But what is it doing for you that you couldn’t do yourself at that speed? I‘m really curious and on the fence of partly going local.

Is think you would use it more like email and less like text messages, so the domain of communication shifts drastically. The other part is, you don't have to run just that model, you can offload a lot of chores to smaller models.

Not a Local LLM user, but I regularly kick off meaty jobs in Claude Code then check on them 1-2hrs later.

In this case it would be 20-40 hours to accomplish the same amount in f work when running locally

Run one task, while you do another? Or while you sleep / eat / rave?

While my colleagues are running 6 parallel agents at 50-100t/s each, with an actual SOTA model? Don’t you think I‘d get fired after a few weeks of that?

I agree single digit tk/sec is painfully slow, but I also doubt anyone with these local/homelab setups are using them for work. Likely fire off and check back later.
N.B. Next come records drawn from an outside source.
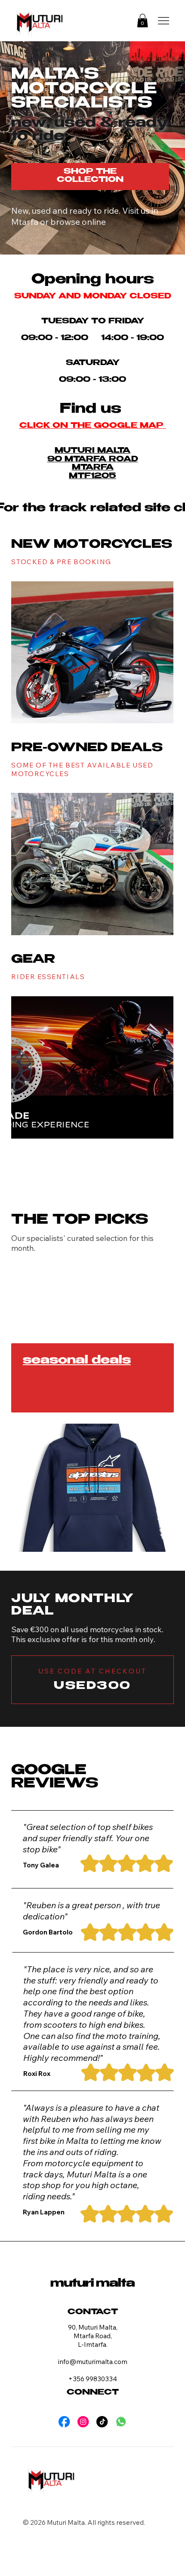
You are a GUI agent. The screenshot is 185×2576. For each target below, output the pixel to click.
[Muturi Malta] (120, 2421)
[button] (142, 21)
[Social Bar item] (64, 2421)
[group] (92, 1279)
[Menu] (163, 20)
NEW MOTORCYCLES (91, 545)
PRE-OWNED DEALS (87, 749)
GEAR (33, 960)
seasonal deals (77, 1361)
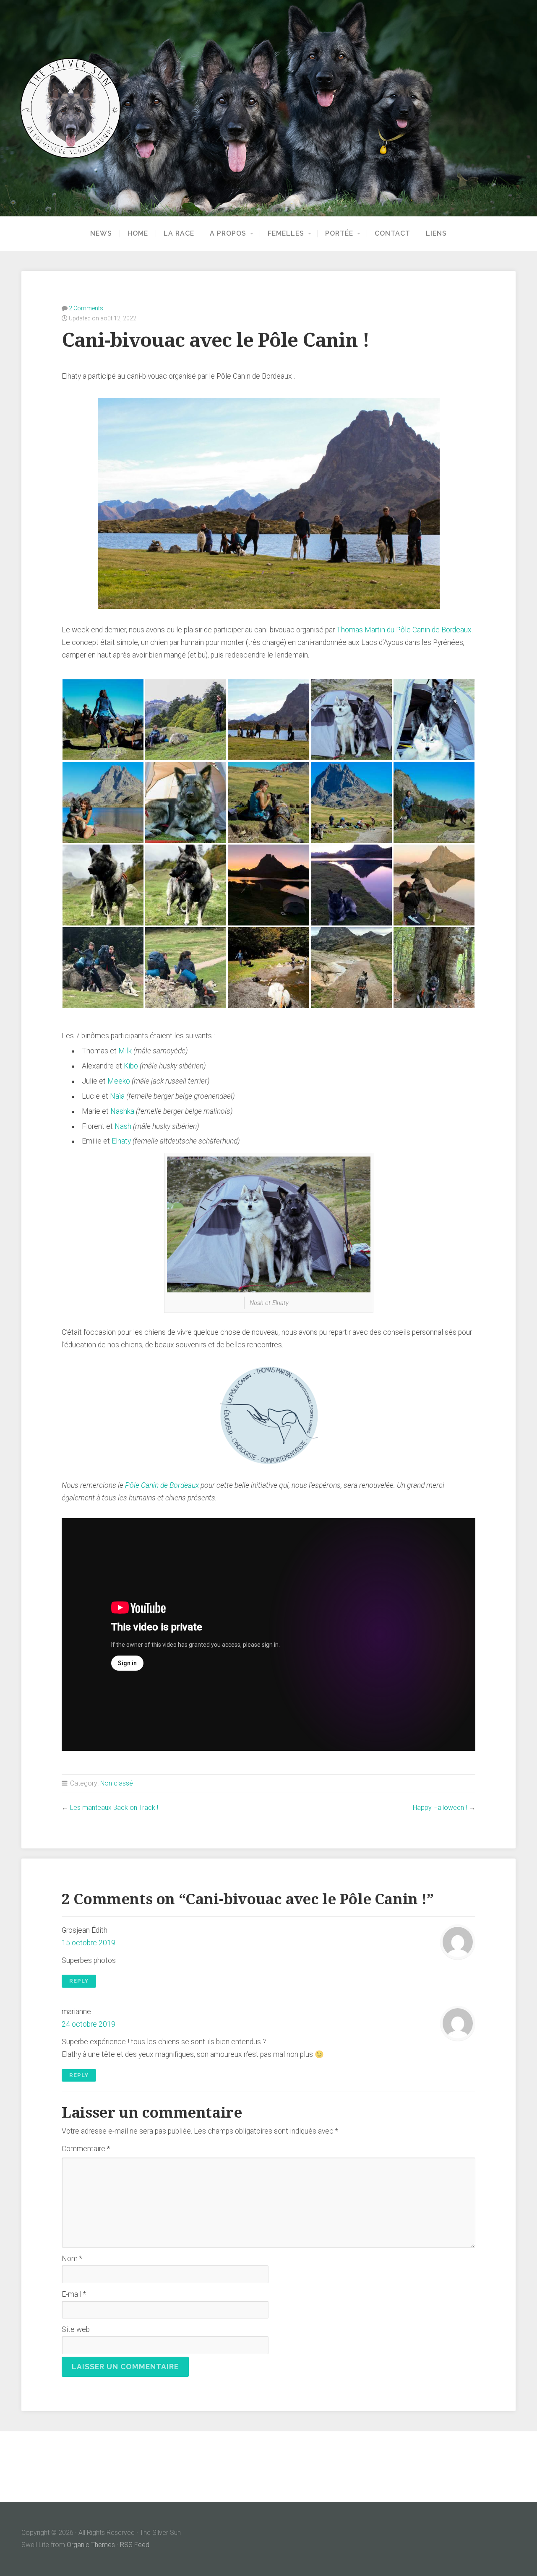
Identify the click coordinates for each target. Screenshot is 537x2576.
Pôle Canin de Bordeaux (162, 1485)
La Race (179, 233)
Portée (339, 233)
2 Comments (86, 308)
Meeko (118, 1081)
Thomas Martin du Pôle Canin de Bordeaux (404, 630)
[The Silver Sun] (268, 108)
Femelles (286, 233)
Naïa (117, 1096)
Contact (392, 233)
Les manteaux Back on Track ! (114, 1808)
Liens (436, 233)
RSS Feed (134, 2545)
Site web (76, 2329)
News (101, 233)
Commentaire (86, 2149)
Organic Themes (91, 2545)
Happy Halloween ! (440, 1808)
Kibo (131, 1066)
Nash (123, 1126)
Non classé (116, 1783)
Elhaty (121, 1141)
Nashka (122, 1111)
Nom (72, 2258)
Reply (79, 1981)
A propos (228, 233)
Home (138, 233)
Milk (125, 1051)
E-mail (74, 2294)
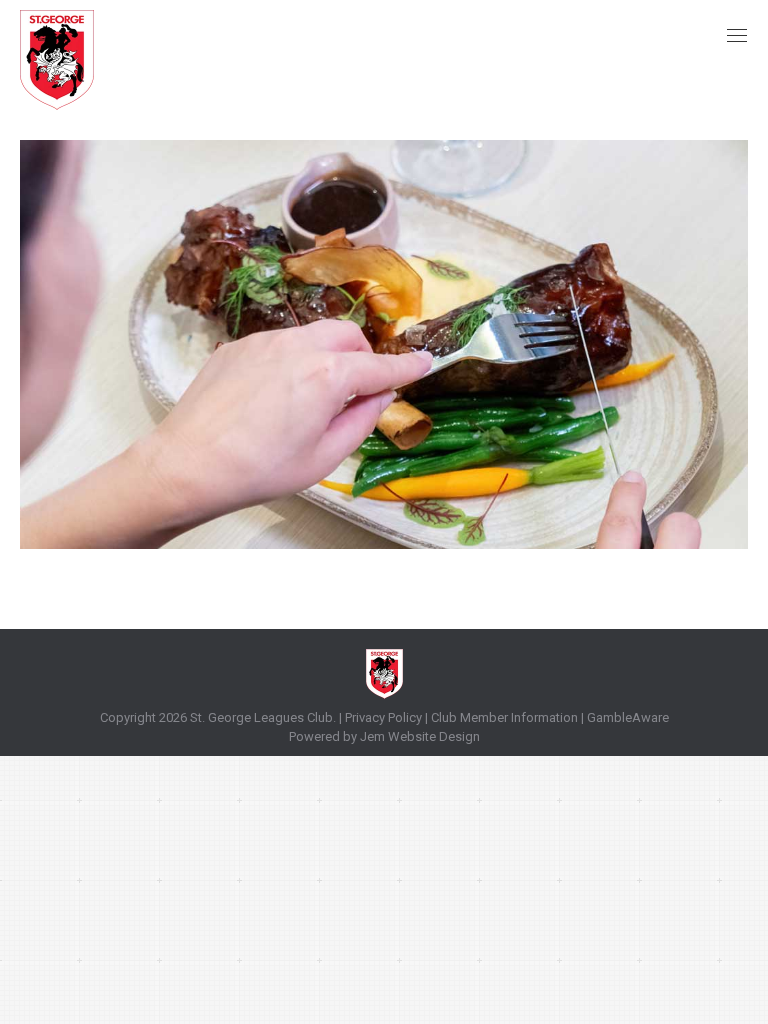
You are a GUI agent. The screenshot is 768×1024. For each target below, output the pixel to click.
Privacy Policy (383, 717)
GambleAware (628, 717)
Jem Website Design (420, 736)
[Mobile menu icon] (737, 35)
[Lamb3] (384, 344)
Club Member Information (503, 717)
That said, I've had terrible results one-shotting so you'd need to design with a faster model or have extreme patience during the discovery/design phase.
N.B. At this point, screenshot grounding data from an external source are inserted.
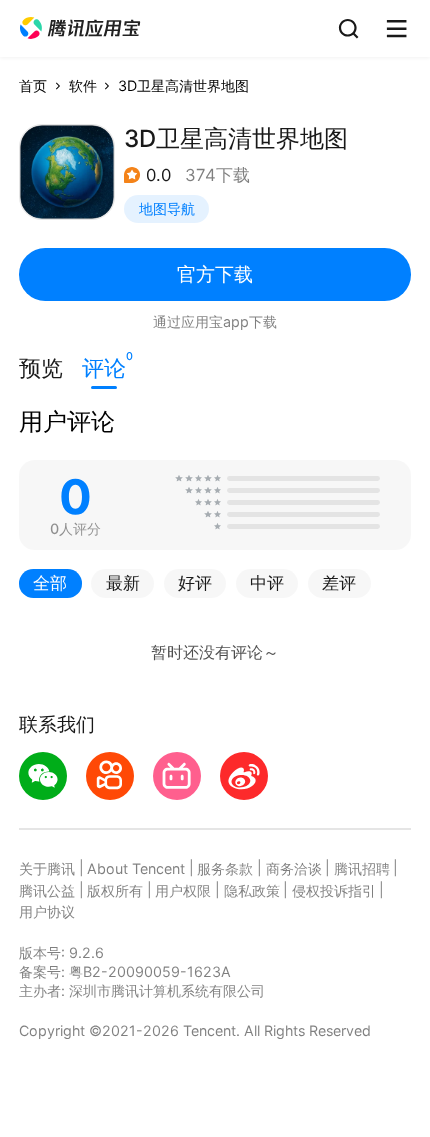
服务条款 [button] (225, 868)
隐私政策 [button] (252, 890)
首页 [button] (33, 85)
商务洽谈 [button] (294, 868)
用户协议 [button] (47, 911)
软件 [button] (83, 85)
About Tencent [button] (136, 868)
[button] (80, 28)
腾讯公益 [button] (47, 890)
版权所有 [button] (115, 890)
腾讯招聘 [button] (362, 868)
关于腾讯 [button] (47, 868)
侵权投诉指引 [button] (334, 890)
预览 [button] (41, 368)
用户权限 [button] (183, 890)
Do you work at Facebook and happen to find yourself in a token burning competition with your colleagues?

Why would you use this when your company has access to actual SOTA? I don't get it.

Here's a thought experiment for you. Let's say you can run 1000 agents at 10,000 tokens a second. Do you think you are going to be more productive than someone running at 6tk/sec with the same model?

Incase it's not clear, you will be generating 10,000,000 a second. Good luck verifying it. Token generation is not the bottleneck for creative work. If you are doing a predictable work and have a good workflow and massive dataset to process, then speed of token matters. If you are performing creative work like coding, it doesn't.